Lai's arrest, for suspected collusion with foreign forces, is the highest-profile use of the sweeping new legislation, imposed by Beijing on June 30th following last year’s protests.
It is not clear what specific action led to the 72-year-old’s arrest.
The law punishes anything Beijing deems subversion, secession, terrorism and collusion with foreign forces with sentences of up to life in jail.
Apple Daily said Lai's son was detained along with executives at the paper.
Hong Kong police confirmed that at least nine people, aged 23 to 72, were arrested on suspicion of breaching the new law.
The raid was live streamed on Apple Daily’s official Facebook page.
A journalist who works at Apple Daily spoke to ABC News on condition of anonymity.

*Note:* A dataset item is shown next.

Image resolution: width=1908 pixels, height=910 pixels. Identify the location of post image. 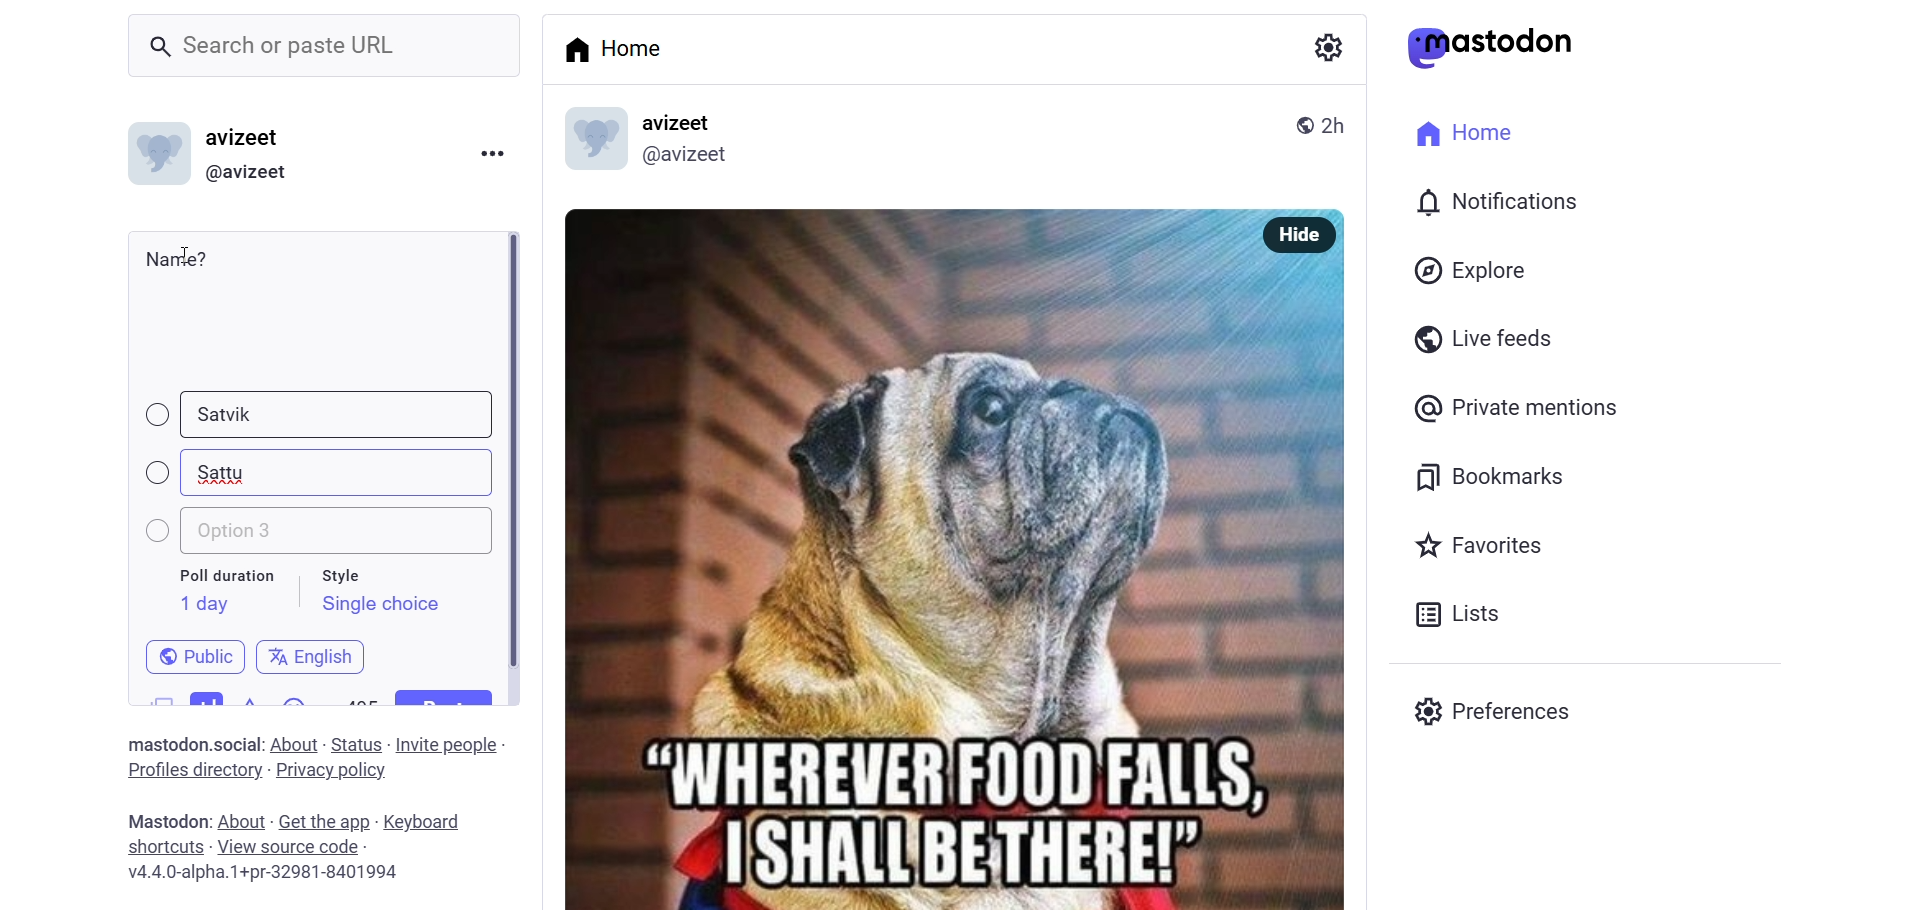
(892, 549).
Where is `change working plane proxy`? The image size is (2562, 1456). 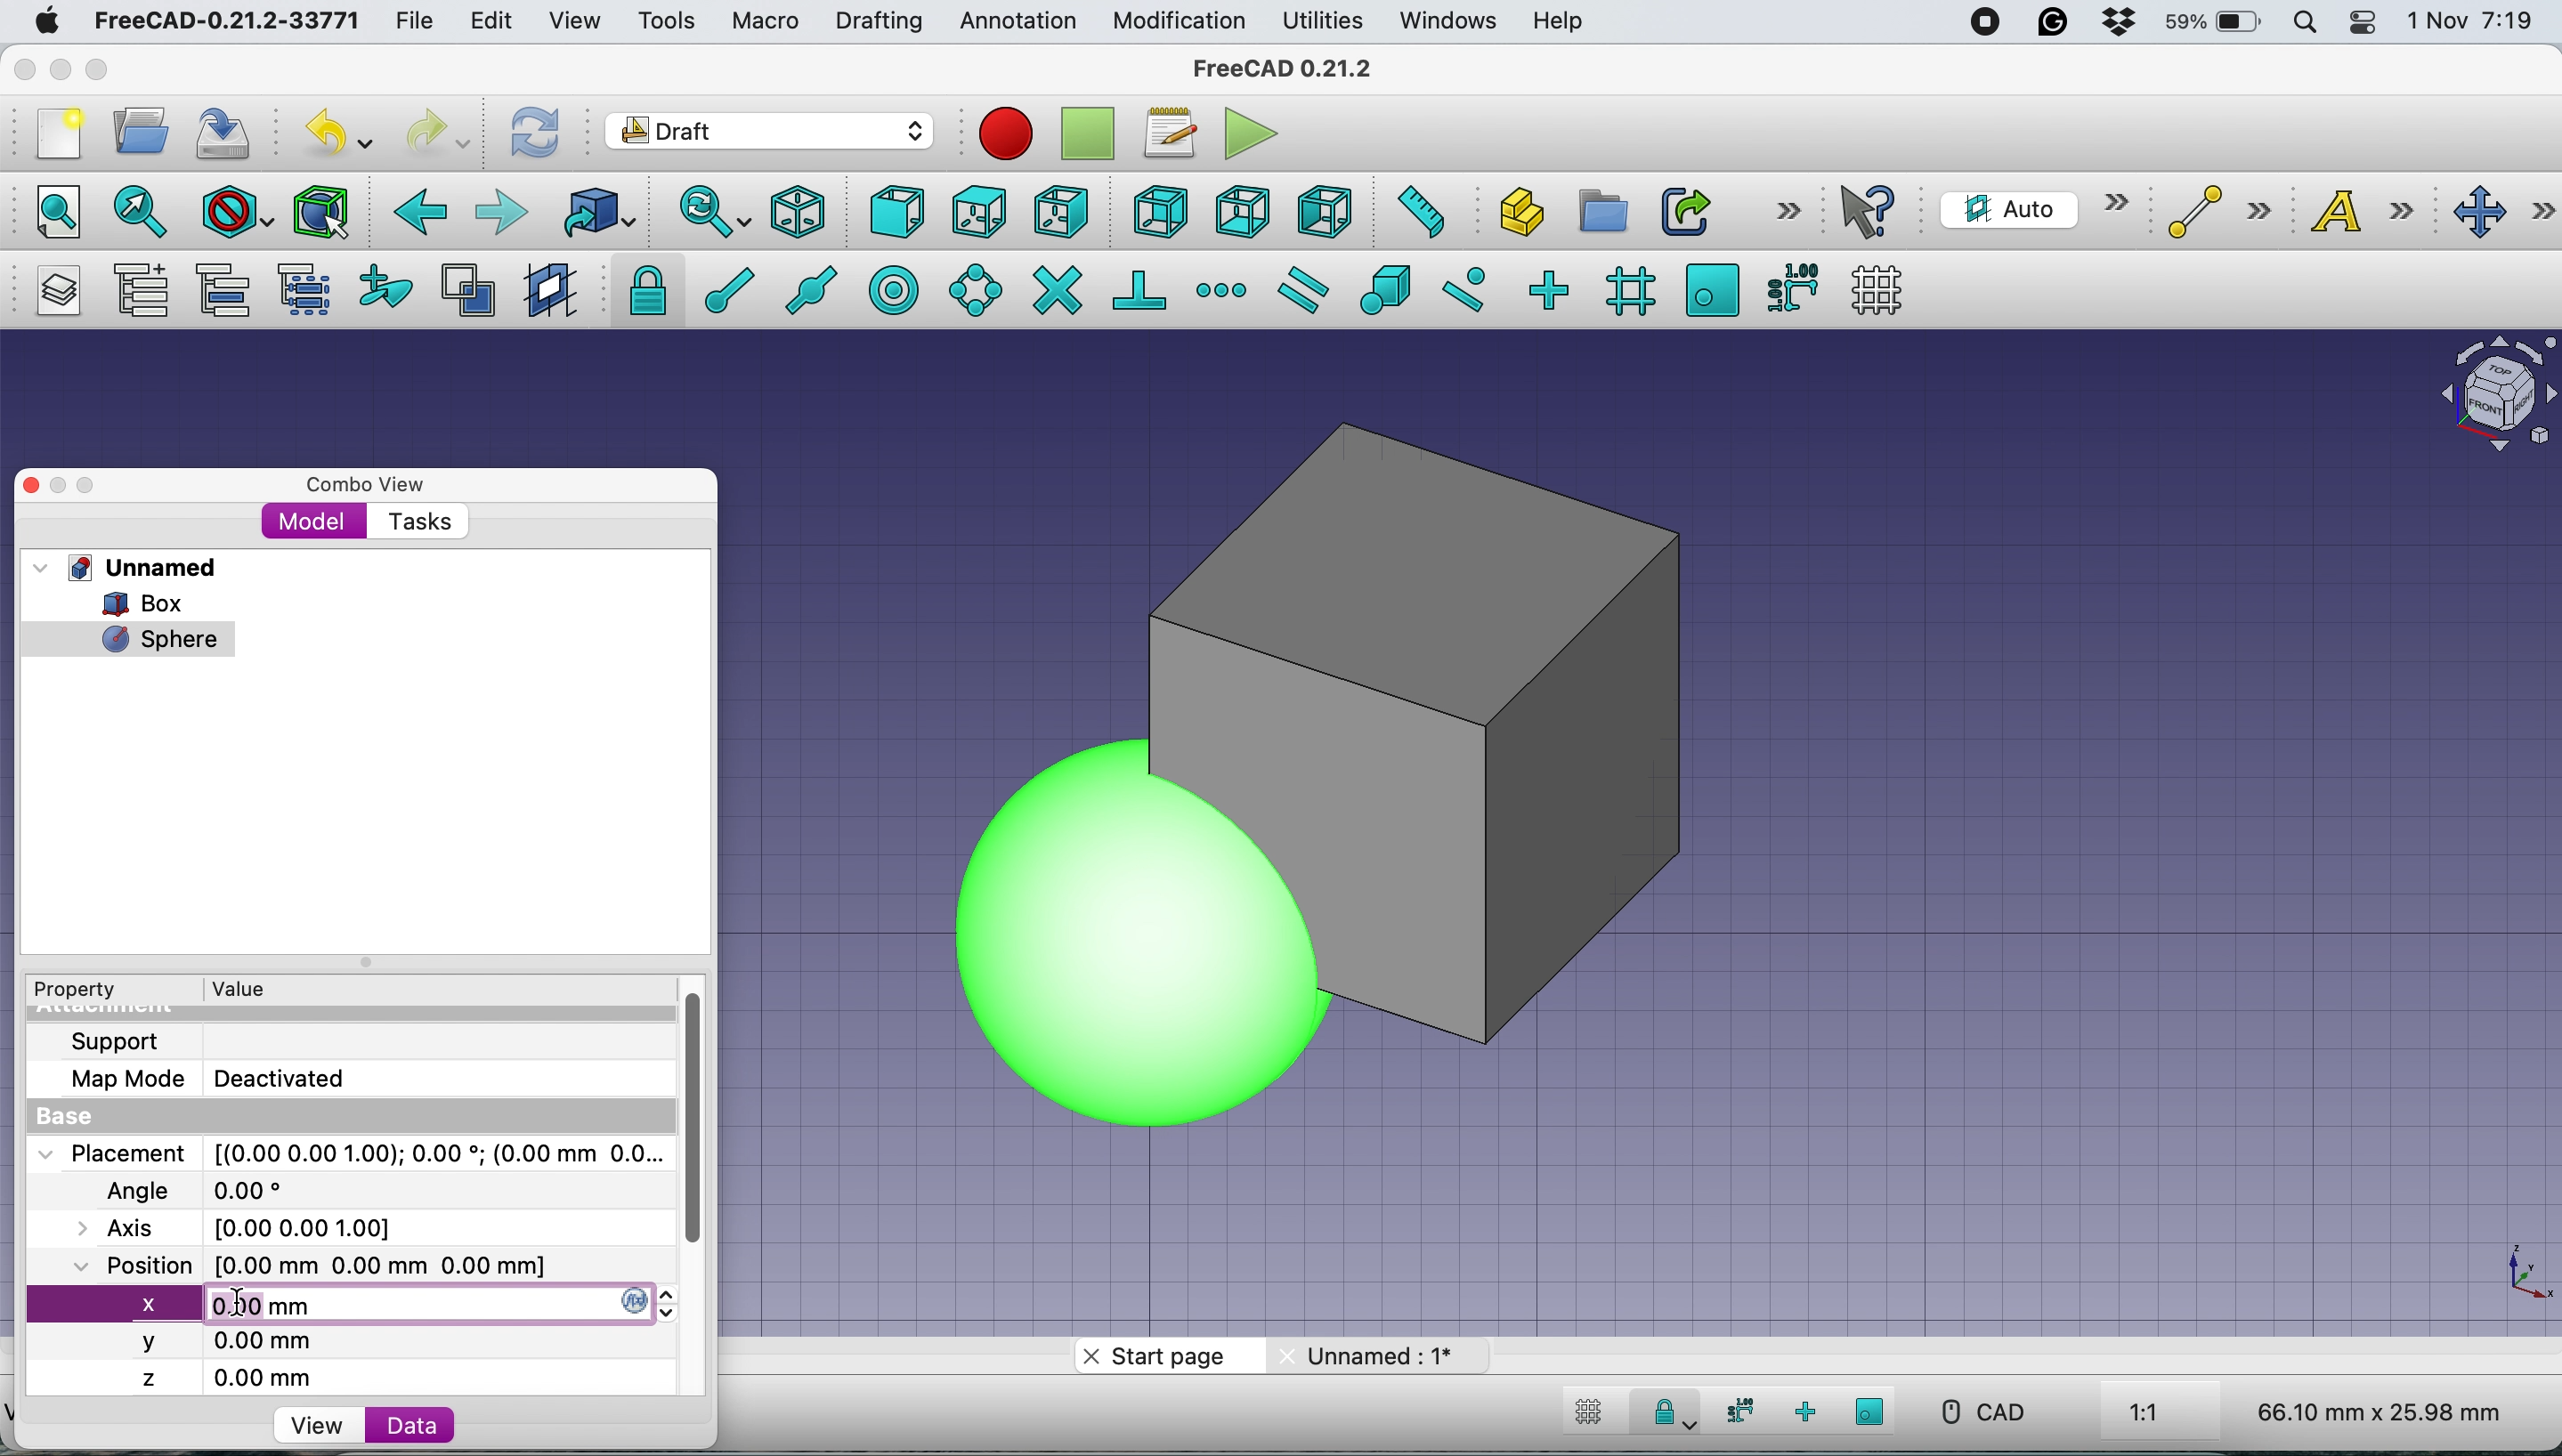
change working plane proxy is located at coordinates (547, 292).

He was expected to start work later in the day but received a message from his supervisor in the morning not to come into the office.
“I was prepared for this day to come but I didn’t expect it to come so quick and in the way that it did. The police were gravely intruding on journalists’ privacy and the confidentiality of their news materials,” said the local Hong Kong resident.

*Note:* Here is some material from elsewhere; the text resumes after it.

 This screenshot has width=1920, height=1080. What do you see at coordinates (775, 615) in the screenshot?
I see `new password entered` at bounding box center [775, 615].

He describes feeling “sad, angry and scared” over the ordeal.
Pro-democracy and press advocacy groups were quick to condemn Monday’s events, with the Hong Kong Journalist Association warning journalists in the city to prepare for further crack downs on reporters.
Hong Kong’s Foreign Correspondents’ Club said it signaled “a dark new phase in the erosion of the city’s global reputation.”

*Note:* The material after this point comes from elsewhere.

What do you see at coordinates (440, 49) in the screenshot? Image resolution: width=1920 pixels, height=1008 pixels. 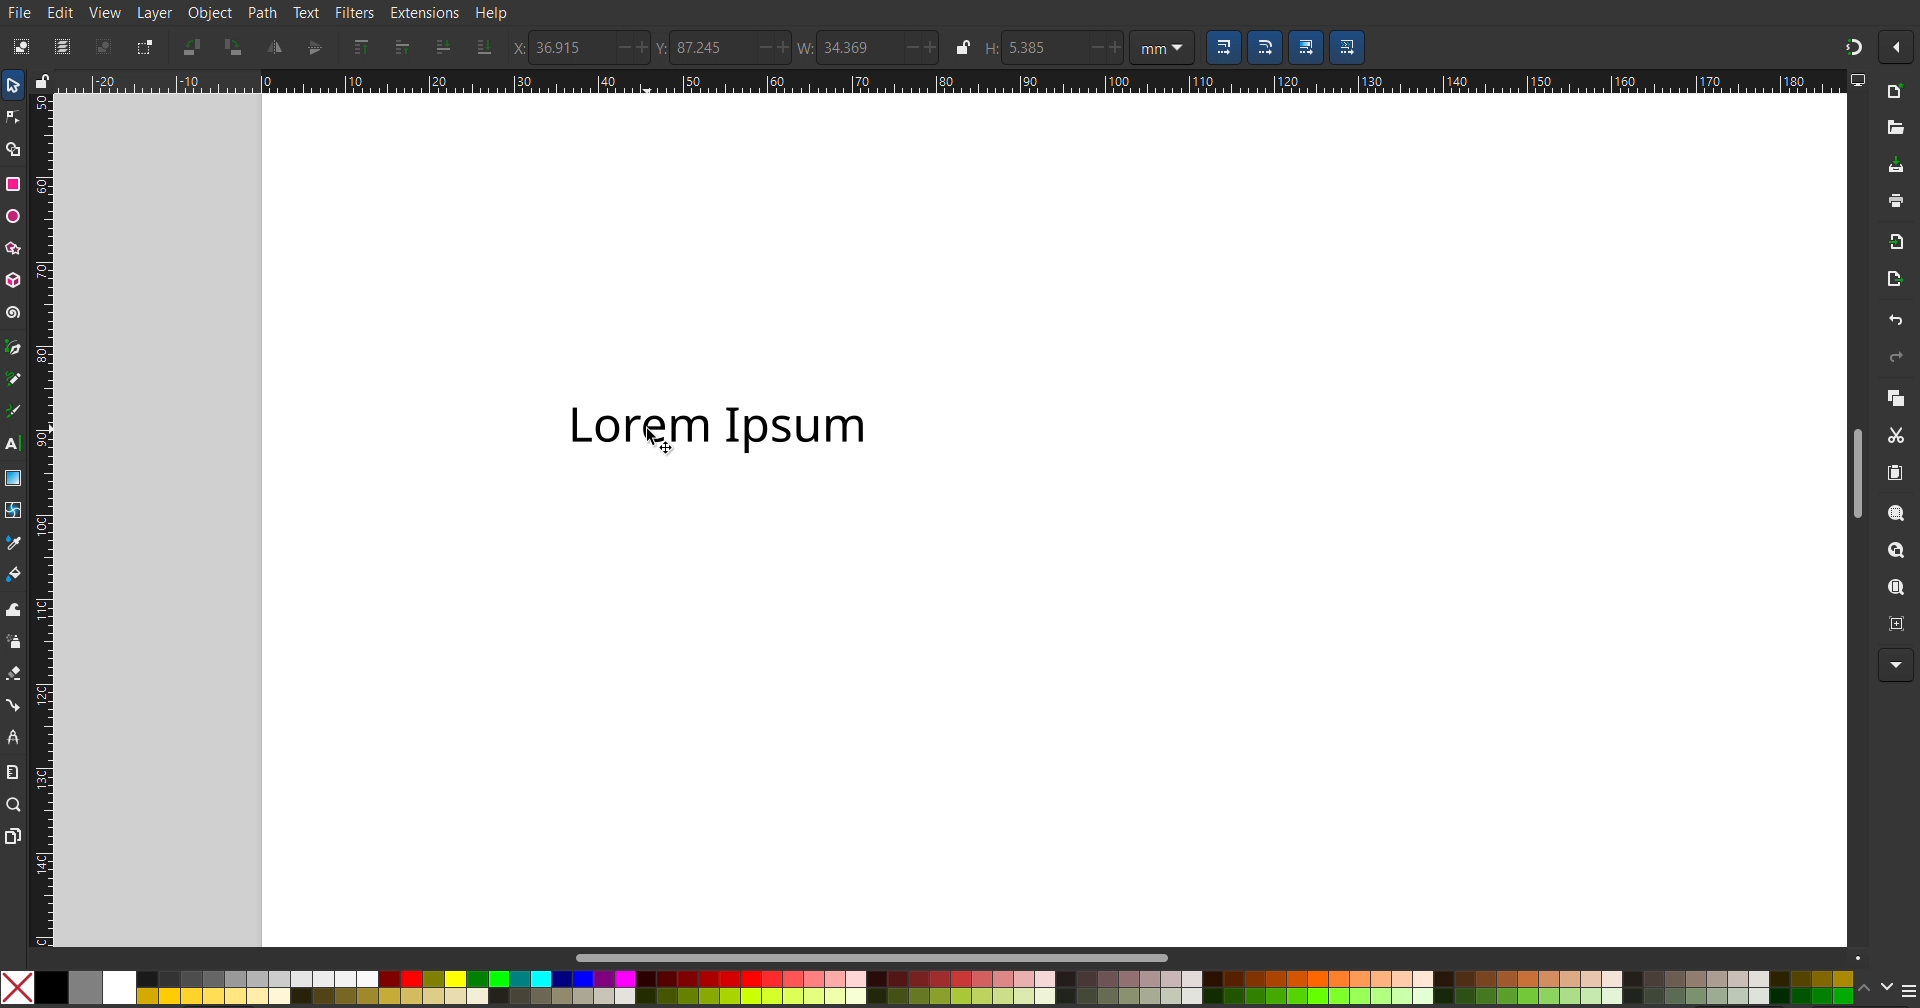 I see `Move to a layer down` at bounding box center [440, 49].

Amnesty International called it “a disturbing demonstration of how the Hong Kong authorities intend to use the new national security law to threaten press freedom.”
The security law has been widely condemned by Western governments which accuse Beijing of breaking its promise of allowing the territory semi-autonomy under the "One Country, Two Systems" framework.
Monday’s newsroom raid comes as reports emerge of a new unit within the Hong Kong Immigration Department that is now vetting foreign journalist work visas.
Later in the day it emerged that local freelance journalist, Wilson Li, was among those arrested.
Li, whose clients include UK’s ITN, used to be a member of student activist group Scholarism.
Washington and Beijing have been engaged in a tit-for-tat spat over journalists as part of a wider cold war between the world’s two largest economies.
Also on Monday, Beijing rolled out expected retaliatory sanctions on 11 U.S. officials, including Republican senators Marco Rubio and Ted Cruz.
Last week the U.S. announced sanctions on Chief Executive Carrie Lam and 10 other Hong Kong and Beijing officials.
Hu Xijin, editor-in-chief of the Chinese state-run Global Times, said the arrest of Lai proves that the Hong Kong authorities won’t be intimidated by the U.S. sanctions.
Hu tweeted that Washington’s punitive measures “are pushing HK civil servants further to Beijing…In the future, the sanctions will also push the hearts and minds of entire HK society to the Chinese mainland, promoting China’s unity."
The timing of today’s raid and new round of sanctions is also raising eyebrows.
Veteran democrat Albert Ho told ABC News he believes “the unprecedented scale” of Monday's police raid is “a retaliation, to show to the U.S. government about the anger arising from the imposition of sanctions.”
Ho was charged along with Lai and more than 20 others last Friday for attending an event to mark the 1989 Tiananmen Square crackdown on June 4.
Lai and Ho are part of what Chinese state-media have dubbed the "gang of four", accusing them of instigating unrest, along with Democratic Party founder Martin Lee and former chief secretary Anson Chan.
Ho said that he has long conceived the possibility that “this long arm may extend to me.”
Ho, who runs a law firm in the city, said, “I won’t allow myself to be scared and intimidated. I will stand firm that I have done nothing wrong against my country. I’ve only advocated for my country to democratize and that one party dictatorship should be reformed into a democratic system.”